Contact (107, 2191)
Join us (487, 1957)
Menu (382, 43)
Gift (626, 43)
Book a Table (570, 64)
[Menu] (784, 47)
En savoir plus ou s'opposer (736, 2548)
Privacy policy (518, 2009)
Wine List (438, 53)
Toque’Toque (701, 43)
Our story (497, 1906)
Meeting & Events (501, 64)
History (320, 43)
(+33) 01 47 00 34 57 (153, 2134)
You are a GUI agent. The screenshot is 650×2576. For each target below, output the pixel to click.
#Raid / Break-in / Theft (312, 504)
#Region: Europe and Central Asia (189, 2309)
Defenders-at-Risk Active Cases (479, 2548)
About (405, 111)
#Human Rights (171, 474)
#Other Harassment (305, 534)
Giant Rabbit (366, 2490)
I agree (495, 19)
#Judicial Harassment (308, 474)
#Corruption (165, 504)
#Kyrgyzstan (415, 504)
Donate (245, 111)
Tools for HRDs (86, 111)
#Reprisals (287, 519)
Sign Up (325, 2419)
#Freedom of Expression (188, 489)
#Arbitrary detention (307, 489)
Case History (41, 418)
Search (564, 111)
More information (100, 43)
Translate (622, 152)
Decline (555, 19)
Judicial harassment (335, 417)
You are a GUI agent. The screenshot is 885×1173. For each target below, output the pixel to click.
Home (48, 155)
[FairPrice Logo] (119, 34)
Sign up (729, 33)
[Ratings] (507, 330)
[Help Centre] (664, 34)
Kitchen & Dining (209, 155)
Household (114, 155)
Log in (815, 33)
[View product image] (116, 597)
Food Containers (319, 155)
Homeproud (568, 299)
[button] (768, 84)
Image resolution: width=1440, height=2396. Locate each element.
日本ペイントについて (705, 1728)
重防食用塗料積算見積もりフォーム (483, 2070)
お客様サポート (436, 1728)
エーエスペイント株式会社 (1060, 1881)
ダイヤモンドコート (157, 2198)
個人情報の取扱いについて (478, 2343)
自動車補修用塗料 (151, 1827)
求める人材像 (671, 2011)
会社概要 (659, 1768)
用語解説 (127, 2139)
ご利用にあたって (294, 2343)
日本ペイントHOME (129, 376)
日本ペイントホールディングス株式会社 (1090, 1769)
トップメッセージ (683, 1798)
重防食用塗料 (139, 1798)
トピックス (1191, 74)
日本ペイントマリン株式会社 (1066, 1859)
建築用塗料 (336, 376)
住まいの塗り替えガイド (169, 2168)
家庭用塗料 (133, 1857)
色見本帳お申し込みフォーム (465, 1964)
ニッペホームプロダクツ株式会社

To do
Count the lines in the material above that contain the word "Judicial". Give only the number.

The answer
2